[EM] Richard reply, 4/16/12

Michael Ossipoff email9648742 at gmail.com
Tue Apr 17 13:23:48 PDT 2012


Richard:






> That's funny. I thought that I emphasized that there was no hurry.  ...
>>
>
> You said you were in no hurry for me to remove your email address from
> your signature.
>
[endquote]

...and also in no hurry for your justification of your
Approval infeasibility claim.

And I say that now too. By all means get back to your other replies. You've
now made some effort, at least token, to justify your statement. In any
case, I never was in a hurry, and I'm still not. Feel free not to reply to
this message, now or ever.


You said:


>
> I certainly agree that Congress will try to stall as long as possible.
> That's partially why I said that voters will have learned a lot about
> voting methods by the time anything is done.
>
> [endquote]

Yes. But, in your scenario, while Congress is has gotten ready to support
reform, the public will have become much more sophisticated on the subject,
from municipal and mabye state use of rank methods.

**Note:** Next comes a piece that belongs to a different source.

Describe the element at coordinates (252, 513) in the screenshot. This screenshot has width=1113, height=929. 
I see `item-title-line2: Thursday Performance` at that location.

We agree that Congress won't do anything good unless forced to by public
demand. The public will have to demand a better voting system. Ok, and
which one will that be? When people propose Condorcet, Kemmeny, or whatever
unspecified one(s) you're thinking of, lots of newspaper writers,
reporters,columnists, pundits, tv anchormen, and various university
authorities too, will be doing their very best to convince the public
that the reform would be a bad thing.

Do you see that that will have some effect on the matter of whether or not
the public will demand that method, enough to make Congress act? So, the
method that has a chance of actually being understood, accepted, liked, and
_demanded_ by the public is Approval..If the proposal is Condorcet,
Kemmeny, or whateve one you were thinking of, no demand will be brought to
bear on Congress, because the public will be confused by the obfuscation,
scare tactics, etc., from the above-listed sources.

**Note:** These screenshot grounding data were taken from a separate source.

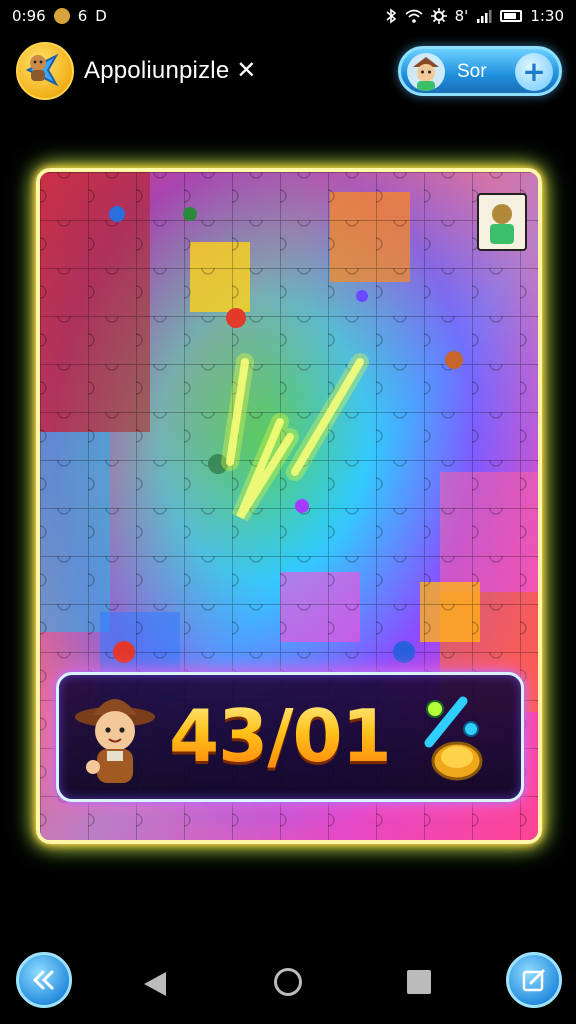 The image size is (576, 1024). Describe the element at coordinates (472, 72) in the screenshot. I see `profile-label: Sor` at that location.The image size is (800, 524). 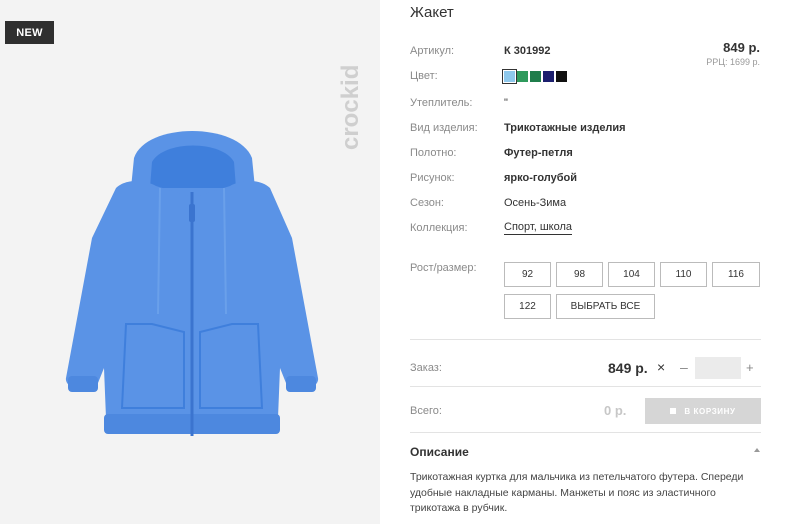 I want to click on color-swatches, so click(x=534, y=76).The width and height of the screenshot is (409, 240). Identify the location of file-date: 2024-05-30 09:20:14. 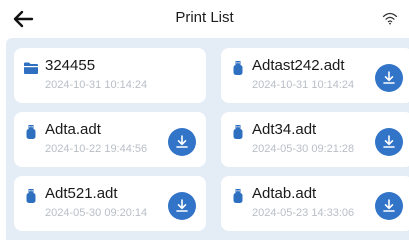
(96, 213).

As I said, Approval is the only method whose change from Plurality is so
elegantly minimal that it's possible to easily show that the proposal is an
improvement, and nothing other than an improvement, over Plurality. The
elaborate contraptions known as Condorcet and Kemmeny will be
obfuscated and never publicly demanded.

Approval makes one small change in Plurality: It removes Plurality's
requirement that one give a bottom rating to all of the candidates but one.
Each voter has _equal_ power to rate each candidate "Approved" or
"Unapproved".

Electing the candidate to whom the most voters have granted an approval is
a difficult thing to criticize.

You continued:

I do say that I'm amazed at how lots and lots of people have no clue about
anything mathematical, even numbers (and especially division and percentage
numbers).
As soon as someone mentions _anything_ numerical (even the number "one"),
those people mentally check out.  And logical arguments are not relevant to
them.
I once heard a woman say "The sign says the cookies are two for a dollar.
Just roughly, about how much is that?"  And she otherwise was an
intelligent person.

[endquote]

Regarding Approval's count, the description of the advantage of Approval's
one single change from Plurality, and the answers to opposition's
objections to Approval--These things don't require mathematics. You're
underestimating people.

What you're missing is that it's _the more complicated methods_, including
Condorcet and Kemmeny, that are hopelessly vulnerable to obfiscation by
opponents, and by the varous pundits and "authorities" that I listed above.
.
You continued:

You somehow seem to think that I think that Approval violates
one-person-one-vote.  I am not one of the people I am referring to here.

[endquote]

Did I say that? You said that people will think that Approval violates
1-person-1-vote. I merely showed how easily that fallacious objection is
answered.

You continued:

Perhaps it is relevant to again mention that I have a degree in Physics.
That means that I took lots of mathematics courses.

[endquote]

At no time did I imply that you thought that Approval violates 1p1v. At no
time did I question your qualifications or credentials.